Question

For the formation of $C{r}_2{O}_3$ and $A{l}_2{O}_3$, values of ${\Delta }_{f}G$ are $-540kJ{\text{mol}}^{-1}$ and $-827kJ{\text{mol}}^{-1}$ respectively. What will be the reaction of $C{r}_2{O}_3$ by $Al$?

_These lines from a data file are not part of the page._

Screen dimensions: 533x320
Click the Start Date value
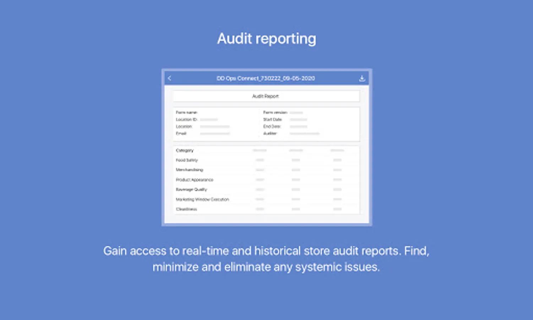tap(298, 120)
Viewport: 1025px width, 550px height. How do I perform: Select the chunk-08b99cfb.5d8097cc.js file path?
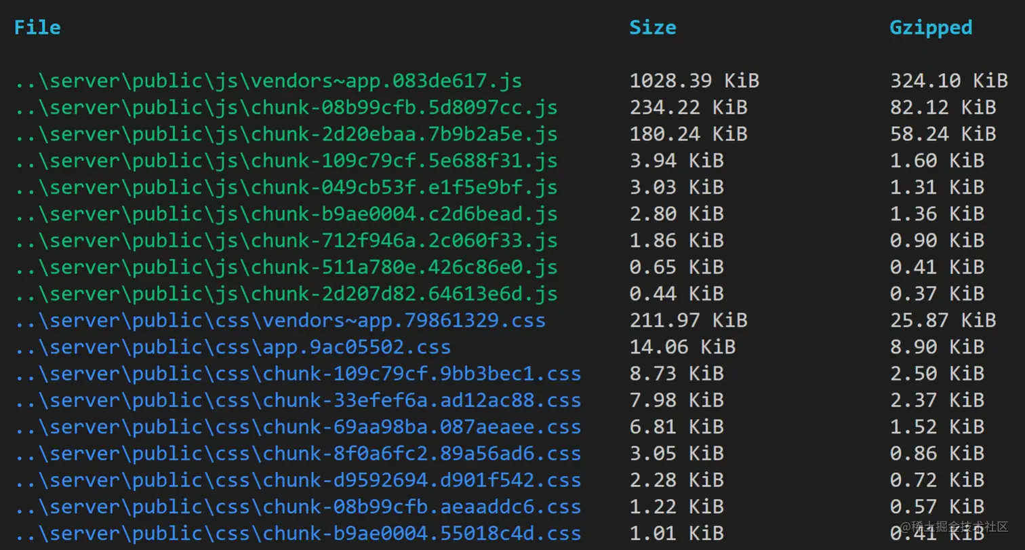pos(286,108)

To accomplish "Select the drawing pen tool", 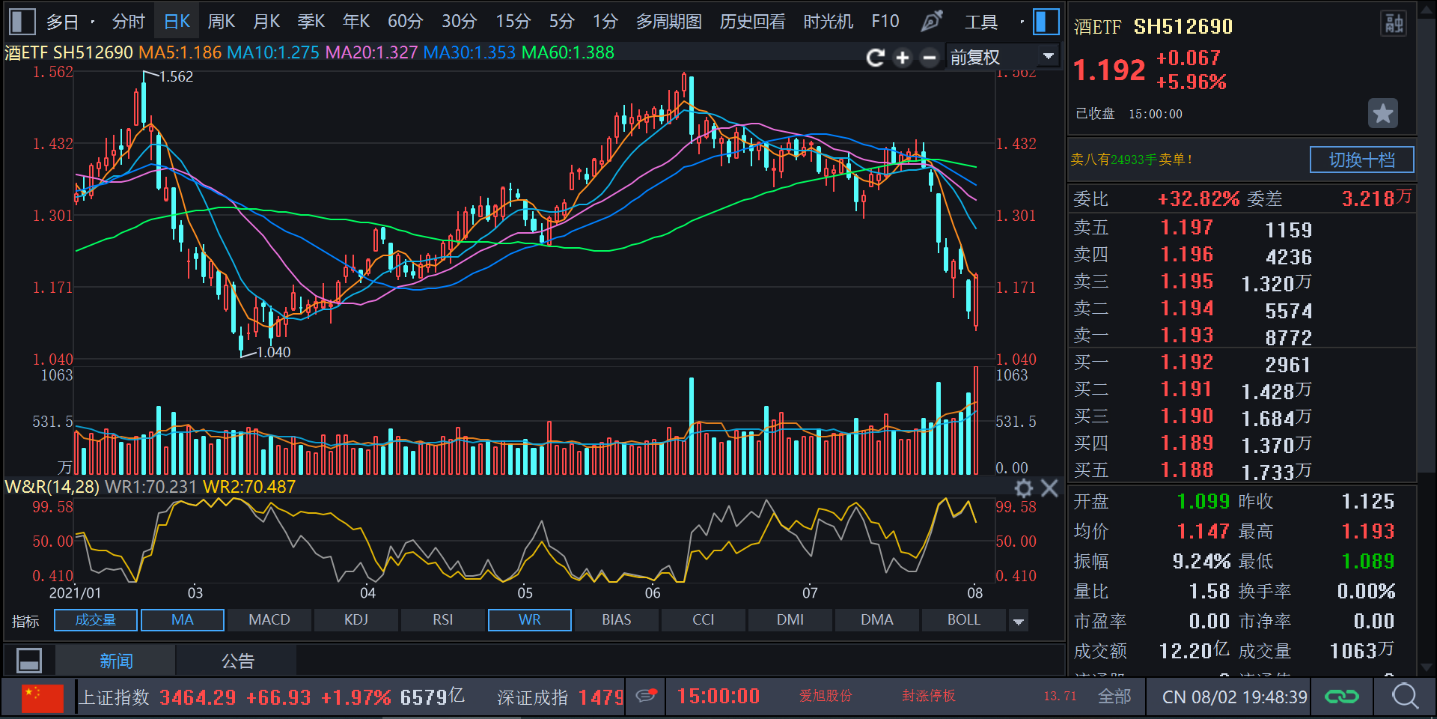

• A. Reduction of $C{r}_2{O}_3$, by $Al$ will take place
• B. Oxidation of $C{r}_2{O}_3$ by $Al$ will take place
• C. Neither oxidation nor reduction will take place
• D. Reaction is not feasible

Answer 1

The correct option is A Reduction of $C{r}_2{O}_3$, by $Al$ will take place

$Cr+\frac{3}{2}{O}_2\to C{r}_2{O}_3;{\Delta }_f{G}^0=-540kJmo{l}^{-1}.....\left(i\right)$

$2Al+\frac{3}{2}{O}_2\to A{l}_2{O}_3;{\Delta }_f{G}^0=-827kJmo{l}^{-1}.....\left(ii\right)$

Substracting equation (i) from (ii),
$2Al+C{r}_2{O}_3\to A{l}_2{O}_3+2Cr$
${\Delta }_{f}G=[-827-(-540\left)\right]=-287kJmo{l}^{-1}$
${\Delta }_{f}G=-ve$
Thus, the reduction of $C{r}_2{O}_3$, takes place and it will be done in the presence of aluminium.